┌────────
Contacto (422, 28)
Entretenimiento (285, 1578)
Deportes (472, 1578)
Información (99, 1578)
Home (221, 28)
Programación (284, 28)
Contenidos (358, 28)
└────────
┌────────
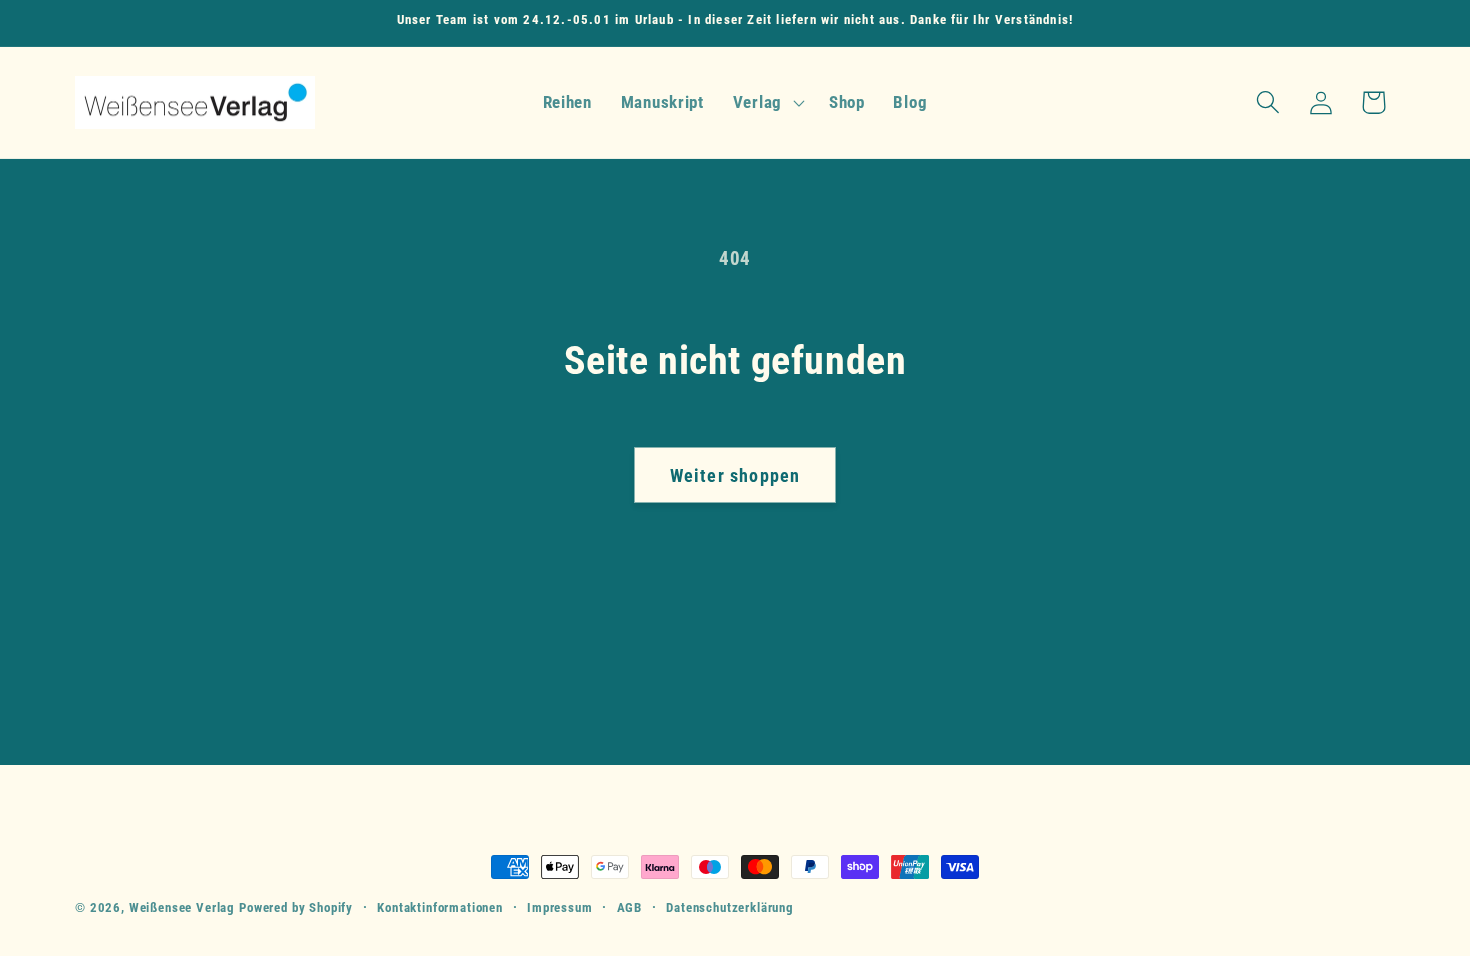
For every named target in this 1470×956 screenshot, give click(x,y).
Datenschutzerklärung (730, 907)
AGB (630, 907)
└────────
#### WORK INSTRUCTIONS:
Please output the lines of the listing above that fall in the stretch from the one with "Contacto (422, 28)" through the one with "Contenidos (358, 28)", exactly and only those.

#### WRITTEN ANSWER:
Contacto (422, 28)
Entretenimiento (285, 1578)
Deportes (472, 1578)
Información (99, 1578)
Home (221, 28)
Programación (284, 28)
Contenidos (358, 28)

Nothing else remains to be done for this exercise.